Hi
I am experiencing the following issue with makeflow. I submit slurm jobs via makeflow on a Linux system. The scripts that are executed give system exits of 0 and for each script the max resident memory is considerably less than what is set via makeflow and ulimit.
The problem is that makeflow sometimes report that the exit signal is 1 even though the system exit value is 0 for the script that is executed within the slurm job. The jobs for which this discrepancy happens appear to be random.
Are there makeflow flags that I can use to further diagnose what the problem is?
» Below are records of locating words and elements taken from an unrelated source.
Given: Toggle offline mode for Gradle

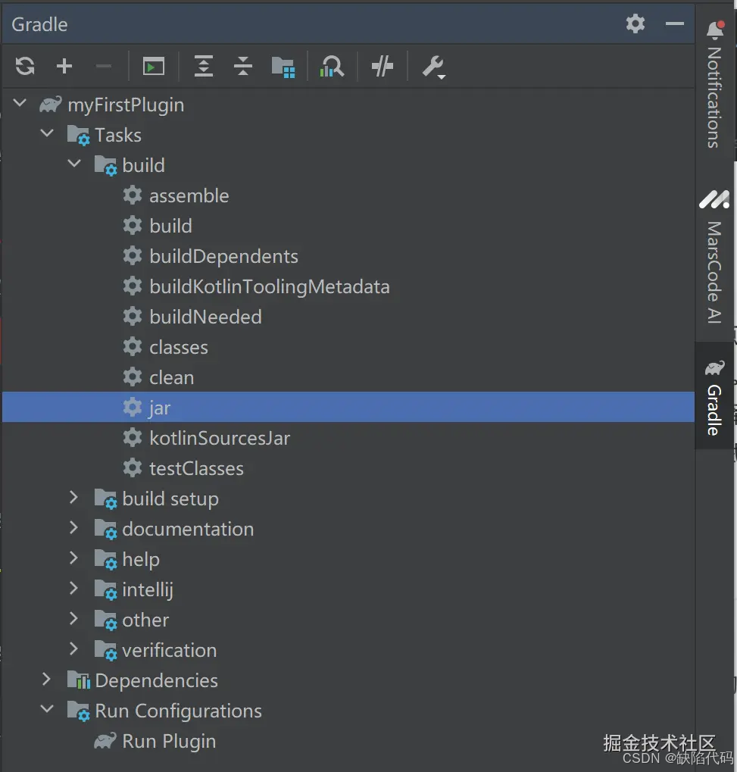Looking at the screenshot, I should click(382, 66).
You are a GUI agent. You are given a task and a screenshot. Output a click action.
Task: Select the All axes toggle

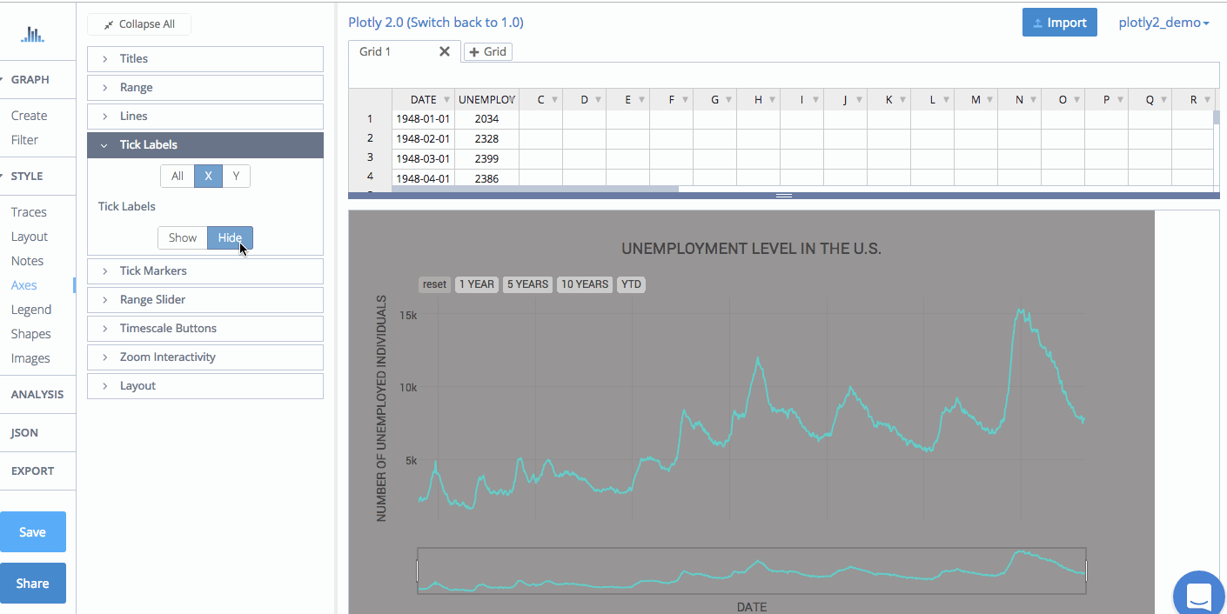[x=178, y=176]
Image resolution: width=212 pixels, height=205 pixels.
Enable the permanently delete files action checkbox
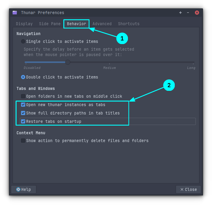pos(23,141)
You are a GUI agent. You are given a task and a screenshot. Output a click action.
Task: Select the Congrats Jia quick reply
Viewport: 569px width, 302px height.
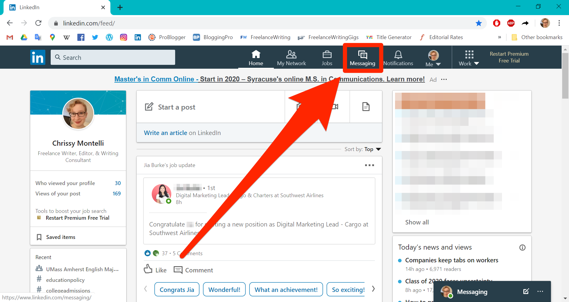click(177, 290)
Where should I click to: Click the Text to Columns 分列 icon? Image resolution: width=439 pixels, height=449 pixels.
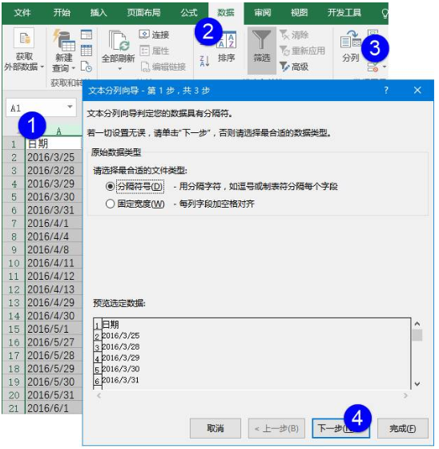click(x=350, y=40)
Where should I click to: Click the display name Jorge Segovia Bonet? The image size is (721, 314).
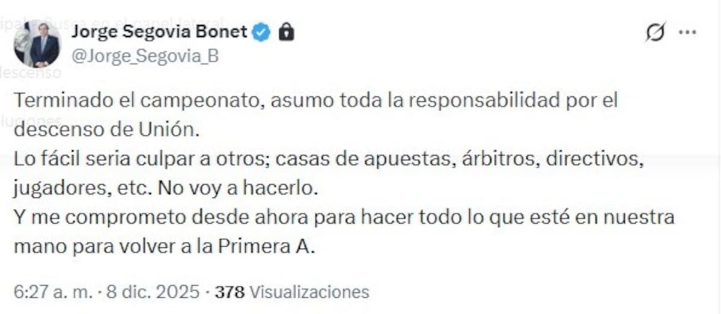pos(159,32)
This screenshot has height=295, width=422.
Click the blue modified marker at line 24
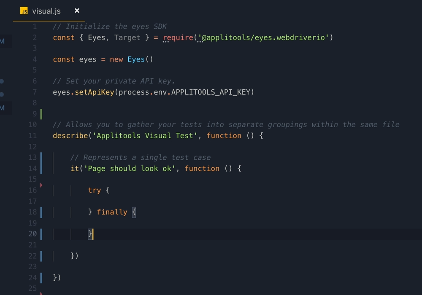(41, 278)
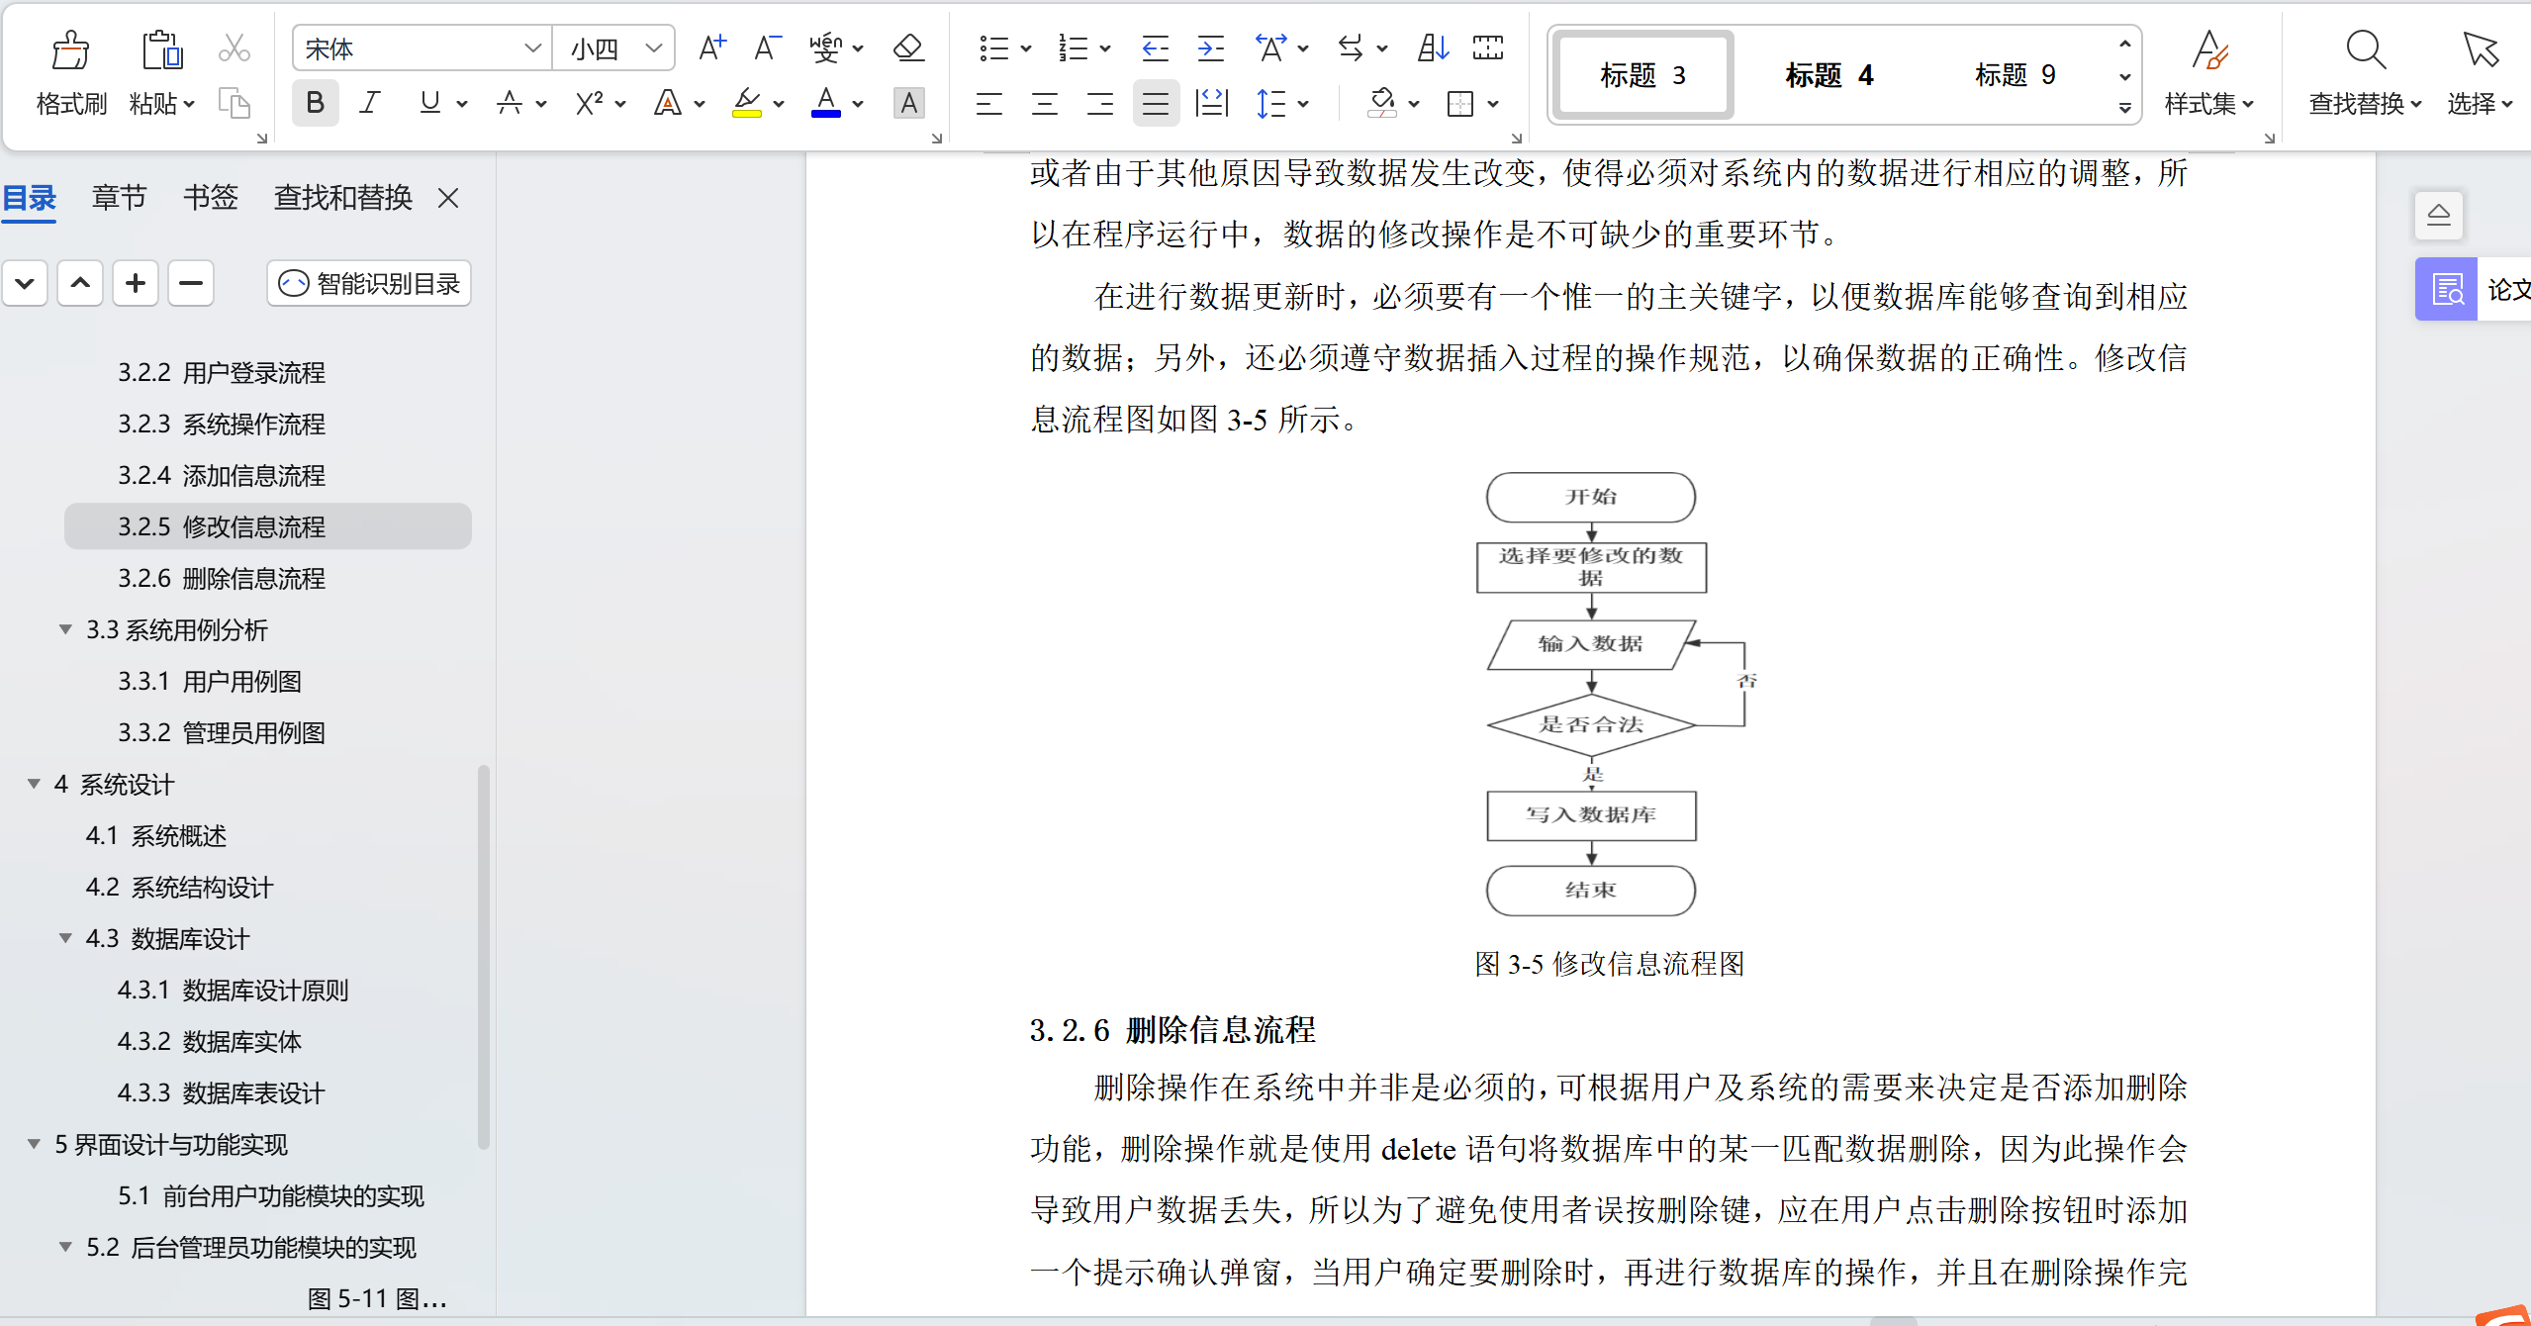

Here is the makeflow version that I am using:
makeflow version 7.4.5 FINAL (released 2022-04-10 12:10:38 +0000)
Built by conda@b76c04cd38d1 on 2022-04-10 12:10:38 +0000
System: Linux b76c04cd38d1 5.13.0-1021-azure #24~20.04.1-Ubuntu SMP Tue Mar 29 15:34:22 UTC 2022 x86_64 x86_64 x86_64 GNU/Linux
Configuration: --debug --prefix /home/willemm/miniconda3 --with-base-dir /home/willemm/miniconda3 --with-python3-path /home/willemm/miniconda3 --with-perl-path no --with-readline-path no --with-fuse-path no --without-system-parrot --without-system-prune --without-system-umbrella --without-system-weaver
Here is an example INFO.json file and /usr/bin/time output of script that was executed by makeflow/slurm.
INFO.json output:
{
"exit_signal":1,
"command":"ulimit -d 8388608 -m 8388608 -v 8388608; /bin/bash /home/willemm/clustercomputing/makeflow/02_experiment_random_column_I50/wrapper_execute.bash /scratch/willemm/packages/orchid/02_experiment_random_column_I50/py-cc-futures/python/py_cc_futures/bin/makeflow_execute.py --tqdm-disable --log-level=INFO /home/willemm/clustercomputing/makeflow/02_experiment_random_column_I50/data_gatekeeper/02_experiment_random_column_I50_data_gatekeeper.json task_graph/args_kwargs/task_406_key_02_experiment_random_column_I50_SeqQuadApproxTask[stage_nm=STAGE1C_CV_VARY_TP]-P[6].p False task_graph/features/task_406_key_02_experiment_random_column_I50_SeqQuadApproxTask[stage_nm=STAGE1C_CV_VARY_TP]-P[6].p False >> /home/willemm/clustercomputing/makeflow/02_experiment_random_column_I50/log/02_experiment_random_column_I50/task_id_406_key_02_experiment_random_column_I50_SeqQuadApproxTask[stage_nm=STAGE1C_CV_VARY_TP]-P[6]_mk406.log 2>&1",
"inputs":
[
{
"size":1862,
"dag_name":"/home/willemm/data/gcloptimus/projects/01_cross_validation_methods/02_experiment_random_column_I50/task_graph/features/task_74_key_02_experiment_random_column_I50_InferInitTask-P[0].p"
}
],
"outputs":
[
{
"size":1073741824,
"dag_name":"/home/willemm/data/gcloptimus/projects/01_cross_validation_methods/02_experiment_random_column_I50/task_graph/features/task_406_key_02_experiment_random_column_I50_SeqQuadApproxTask[stage_nm=STAGE1C_CV_VARY_TP]-P[6].p"
}
],
"environment":
{
"MEMORY":"8192",
"BATCH_OPTIONS":"--job-name=406_02_experiment_random_column_I50_SeqQuadApproxTask[stage_nm=STAGE1C_CV_VARY_TP]-P[6] --time=6:00:00",
"CORES":"1",
"CORES":"1"
},
"category":"category_1",
"resources":
{
"memory":
[
8192,
"MB"
],
"cores":
[
1,
"cores"
]
}
}
/usr/bin/time output:
Command being timed: "python /scratch/willemm/packages/orchid/02_experiment_random_column_I50/py-cc-futures/python/py_cc_futures/bin/makeflow_execute.py --tqdm-disable --log-level=INFO /home/willemm/clustercomputing/mak
eflow/02_experiment_random_column_I50/data_gatekeeper/02_experiment_random_column_I50_data_gatekeeper.json task_graph/args_kwargs/task_406_key_02_experiment_random_column_I50_SeqQuadApproxTask[stage_nm=STAGE1C_CV_VARY_TP]-P[6].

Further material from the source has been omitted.